Members probably know that, over the next few years, that is by 2013 or 2014, several billion dollars will be invested in the Lower St. Lawrence and Gaspé regions.

In fact, there is a question as to the kind of real benefits this will bring in terms of job creation and so on.

There is LM Glassfiber in Gaspé and another company in Matane, but the latter is not located in my riding; it is outside the administrative region of Gaspésie—Îles-de-la-Madeleine. Apart from that, what is there? Yes, there are wind farms like the one in Murdochville, where hundreds of millions of dollars have been committed, spent and invested. But how many jobs remain in the region? Not necessarily a whole lot. That is why one must be very careful when quoting numbers that may seem very big, especially if they are spread over several years. We have to look at what the real situation is.

We are talking here about unemployment insurance, and I am still using the term unemployment insurance because I feel that calling it employment insurance is just a diversion, a way to lead us to believe that employment is the ultimate remedy and that as long as there are jobs, unemployment will no longer exist.

The bad news is that full employment, in other words a 0% unemployment rate, does not exist; not even in the flourishing economy of certain cities in Canada or in Quebec.

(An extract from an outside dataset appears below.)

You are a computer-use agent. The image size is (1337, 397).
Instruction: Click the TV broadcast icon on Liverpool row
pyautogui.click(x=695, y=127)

For that reason, we can still talk about unemployment insurance.

This leads us to another reality, that experienced by the people in regions like mine or other regions in Quebec. An unemployed person is not necessarily unemployed by choice. Sometimes it is mandatory. I am sure that many people know what I am talking about. Whether we like it or not, tourism, forestry, fisheries and agriculture all provide seasonal employment. It is not the unemployed person who is seasonal. It is the work that is seasonal. The person would like to work 12 months a year, in certain sectors of the economy in particular. Nonetheless, the fishery being what it is, it is a seasonal activity. The same is true for agriculture.

As far as tourism is concerned, people try to extend the tourism season. Unfortunately, in some situations, there is still a long way to go, a bridge to gap between the end of one job and the beginning of another. In other cases, people wait to get the same seasonal job back again and that is why unemployment insurance is so important.

Over the years we have seen two big waves of cuts that have seriously harmed the unemployed and regions like mine. The Brian Mulroney government triggered the first wave. I do not know if people remember it, but I believe the people in my riding remember it very well. This wave hurt everyone's wallets. It did not stop at this first wave of cuts. The arrival of the subsequent government, that of Jean Chrétien, led to a second wave of cuts that hurt just as bad.

During that time, they realized that there was a lot of money in the so-called employment insurance fund. The latest figures from February 2007, show a $51 billion surplus. This huge sum was misappropriated.

The creation of an independent employment insurance fund would prevent this theft from continuing. Because of the various cuts and measures, this theft has left people in regions like ours in extremely difficult situations.

I simply want to point out this sad reality. An unemployed person does not automatically receive hundreds of dollars in EI benefits a week in order to live a great life. It is not like that at all in most cases.

Take the case of a woman working in the hotel industry in Percé, or in another tourist area, where she works as a housekeeper in a motel. She works split shifts, for a total of 15 hours, 20 hours, 30 hours. Depending on the number of guests, the number of hours she works increases or decreases. This type of schedule means that from week to week, or day to day, she does not know exactly when she will start or finish. Obviously, it depends on the number of tourists.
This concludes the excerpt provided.